Trecho do texto:

□ □ □ □

O argumento
ontológico abdutivo de Dallagnol
Ou da
falácia do uso da conclusão como premissa
Por: Gilberto Miranda Júnior
O termo
“ontológico” atribuído ao argumento sobre a existência de Deus foi cunhado por
Kant, que entendia ontologia como uma filosofia transcendental à priori, ou
seja, aquela que dispensa a experiência sensível ou empírica para definir o
próprio saber. Anselmo de Canterbury (santo católico que viveu entre 1033 a
1109) possui o argumento ontológico mais famoso, estudado e comentado ao longo
dos tempos. Anselmo parte da premissa (mesmo que não fique tão evidente em seu
texto original apresentado nos capítulos II e III de seu “Proslogium”, escrito
em 1078) de que a existência é superior a inexistência.
Desse ponto, segundo
sua definição de Deus (como o SER mais perfeito e superior do universo),
conclui que Ele tem, necessariamente (uma necessidade lógica), de existir. Uma
lógica impecável, obviamente: se seres existentes são superiores a seres
inexistentes, e se Deus é o ser superior a todos, logo ele necessariamente tem
de existir. Não aceitar essa conclusão é incorrer em contradição.

□ □ □ □

Dados de origem:
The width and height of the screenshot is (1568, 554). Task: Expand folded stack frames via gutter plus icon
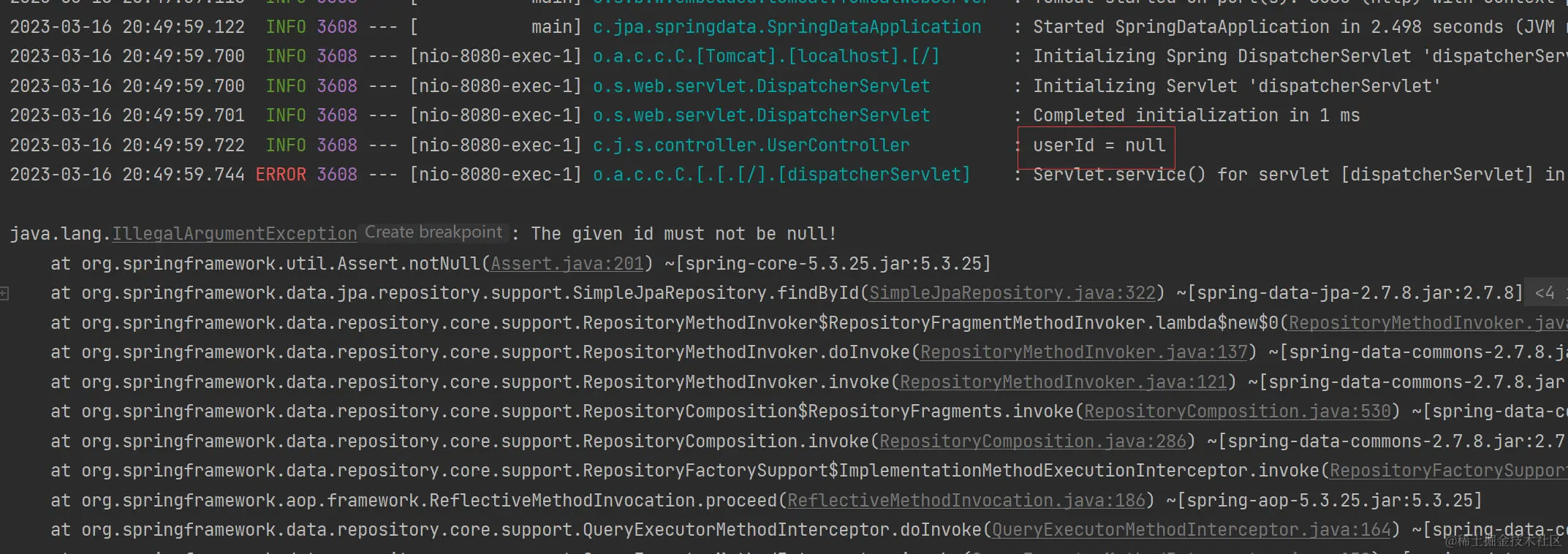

□ □ □ □

Retome o texto sobre o argumento ontológico e escreva a continuação logo após a última frase apresentada. Esse material é independente do texto sobre o argumento ontológico.

Resultado do exercício:
Todo o
problema desse tipo de argumento centra-se no fato de se usar aquilo que se
quer concluir como premissa. Para que Deus seja visto como superior a todos os
seres, é preciso já admitir sua existência, para depois afirma-la como
conclusão. Esse tipo de argumento funciona como um jogo de cartas marcadas,
onde se manipula com uma marca a carta que precisa ser encontrada no final para
se ganhar o jogo. No limite, é um raciocínio capcioso, uma empulhação, uma
desonestidade intelectual. Isso não significa que Deus não exista. Significa
apenas que as razões dadas para sua existência, nesse caso, não são
suficientes.
Nota-se que
em geral, todo raciocínio de cunho religioso carrega essa distinção
argumentativa. Primeiro dispensa-se a necessidade de qualquer demonstração
empírica do que se quer demonstrar. Em seguida, munidos de uma premissa que já
pressupõe a conclusão a que se quer chegar, declara-se a conclusão como se o
fato dela não ter sido diretamente mencionada nas premissas, fosse algo novo e
necessariamente lógico. Podemos, ao ouvir, ficar com uma sensação incômoda de
que fomos enganados, mas se caso a conclusão for ao encontro do que já cremos,
essa sensação é logo abafada e passamos a reproduzir a forma de pensar sem
maiores problemas.
Pensadores
como Descartes, Spinoza e Leibniz fizeram variações do argumento ontológico,
porém a estrutura do raciocínio sempre foi a mesma. Descartes em suas Meditações
Metafísicas dedicou-se a esse tema e tentou provar a necessidade da
existência de Deus para que faça sentido a própria existência do mundo externo
ao nosso pensamento. Em resumo: se é possível imaginar um ser perfeito em todos
os sentidos e que, na perfeição, a existência é um atributo lógico, então Deus,
que é perfeito em todos os sentidos, necessariamente, existe.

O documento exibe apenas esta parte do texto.